Dass Merkels Flüchtlings-Deal mit Erdogan nicht dauerhaft funktioniert, war eigentlich schon längst klar. Und das lag nicht nur an der Türkei. Denn die im Deal vorgesehene Möglichkeit, illegal aus der Türkei in die EU (de facto also Griechenland) eingereiste Migranten wieder dorthin zurück zu schicken, wurde in viel zu geringem Maße genutzt. Und zwar von Anfang an. Denn – das ist der eigentliche Haken am Deal – die Migranten behielten das Recht, auf europäischem Boden einen Asyl-Antrag zu stellen. Das taten und tun weiterhin, wie zu erwarten war, auch so gut wie alle Migranten. Die Bewältigung der Antragsflut überfordert die griechischen Behörden. Kein Wunder bei der schieren Zahl.
Abschiebungen in großem Umfang sind nicht nur für Deutschlands Regierende sondern auch für die in Griechenland in jeglicher Hinsicht unattraktiv. Die Griechen aber auch Balkan-Länder wie Bosnien (hier Bilder aus dem inzwischen aufgelösten Lager bei Bihac) setzen lieber darauf, das eigene Land für Asyl beantragende Armutszuwanderer unattraktiv zu halten, so dass die übergroße Mehrheit nach Westeuropa, am liebsten Deutschland, weiter will. Die Situation der überfüllten Aufnahmelager auf Lesbos und den anderen Inseln erfüllt den Zweck.

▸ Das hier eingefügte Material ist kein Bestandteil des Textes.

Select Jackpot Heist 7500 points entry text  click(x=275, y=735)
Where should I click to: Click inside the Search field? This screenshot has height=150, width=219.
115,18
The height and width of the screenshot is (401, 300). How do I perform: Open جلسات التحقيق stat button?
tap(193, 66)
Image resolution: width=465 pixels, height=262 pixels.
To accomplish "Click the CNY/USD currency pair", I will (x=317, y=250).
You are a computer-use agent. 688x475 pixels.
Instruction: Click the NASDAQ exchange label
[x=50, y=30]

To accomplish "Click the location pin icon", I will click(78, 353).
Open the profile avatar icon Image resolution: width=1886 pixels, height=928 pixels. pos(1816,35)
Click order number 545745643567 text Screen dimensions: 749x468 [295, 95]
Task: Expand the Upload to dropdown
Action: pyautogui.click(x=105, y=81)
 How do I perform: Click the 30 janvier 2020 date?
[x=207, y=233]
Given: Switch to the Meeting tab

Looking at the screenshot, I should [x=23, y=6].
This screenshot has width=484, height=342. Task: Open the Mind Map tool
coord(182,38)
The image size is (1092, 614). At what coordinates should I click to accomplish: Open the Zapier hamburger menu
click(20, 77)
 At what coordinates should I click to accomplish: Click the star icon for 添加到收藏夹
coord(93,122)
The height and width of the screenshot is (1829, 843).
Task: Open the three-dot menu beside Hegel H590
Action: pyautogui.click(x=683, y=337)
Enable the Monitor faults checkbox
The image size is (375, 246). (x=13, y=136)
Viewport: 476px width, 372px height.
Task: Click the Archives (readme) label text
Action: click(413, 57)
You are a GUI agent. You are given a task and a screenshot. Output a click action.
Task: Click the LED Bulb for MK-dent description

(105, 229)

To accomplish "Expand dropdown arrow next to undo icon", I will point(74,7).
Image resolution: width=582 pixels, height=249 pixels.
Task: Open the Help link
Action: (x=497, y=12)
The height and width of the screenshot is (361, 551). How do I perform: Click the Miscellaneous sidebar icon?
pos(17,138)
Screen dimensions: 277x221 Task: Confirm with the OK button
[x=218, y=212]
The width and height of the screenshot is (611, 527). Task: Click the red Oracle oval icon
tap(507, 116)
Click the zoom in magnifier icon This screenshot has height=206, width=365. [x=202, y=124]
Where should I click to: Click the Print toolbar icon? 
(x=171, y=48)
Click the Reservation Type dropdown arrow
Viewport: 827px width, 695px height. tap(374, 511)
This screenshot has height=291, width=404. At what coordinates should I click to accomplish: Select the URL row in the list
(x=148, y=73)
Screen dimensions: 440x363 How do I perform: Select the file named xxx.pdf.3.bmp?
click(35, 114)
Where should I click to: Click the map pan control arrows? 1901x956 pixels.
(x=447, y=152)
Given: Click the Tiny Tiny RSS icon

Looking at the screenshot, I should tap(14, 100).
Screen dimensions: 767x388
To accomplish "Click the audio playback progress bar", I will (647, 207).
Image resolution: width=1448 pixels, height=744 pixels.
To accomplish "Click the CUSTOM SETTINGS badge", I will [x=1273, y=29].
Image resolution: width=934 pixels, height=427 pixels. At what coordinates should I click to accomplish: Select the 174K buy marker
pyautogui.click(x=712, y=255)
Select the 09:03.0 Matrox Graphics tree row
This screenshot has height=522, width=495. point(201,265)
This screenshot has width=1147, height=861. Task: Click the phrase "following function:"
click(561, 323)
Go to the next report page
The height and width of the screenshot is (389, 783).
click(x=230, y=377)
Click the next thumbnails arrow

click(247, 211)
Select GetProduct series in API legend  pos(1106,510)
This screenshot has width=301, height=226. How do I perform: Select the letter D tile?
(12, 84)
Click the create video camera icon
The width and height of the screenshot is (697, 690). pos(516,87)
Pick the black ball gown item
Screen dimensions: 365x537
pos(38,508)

Die Bundeskanzlerin, die den gescheiterten Deal mit Erdogan mehr oder weniger im Alleingang ausgehandelt hat, scheint bislang nichts zu tun, um dieses Scheitern zu beheben. Das Scheitern wird noch nicht einmal offen eingestanden. Auch von diskreten Maßnahmen, das eigene Land und Armutszuwandererversorgungssystem endlich unattraktiver zu machen, geschweige denn die vor Jahren von Merkel versprochene „nationale Kraftanstrengung“ zur Abschiebung abgelehnter Asylbewerber, sind nicht in Sicht.
Berlin agiert im Angesicht der sich anbahnenden Wiederholung der Lage von 2015 wie ein Kleinkind: Die Regierenden halten sich die Augen zu und glauben offenbar, dass das Problem dadurch keins mehr ist. Sowohl die Zuwanderungswilligen als auch der türkische Präsident werden daraus ihre Schlüsse ziehen.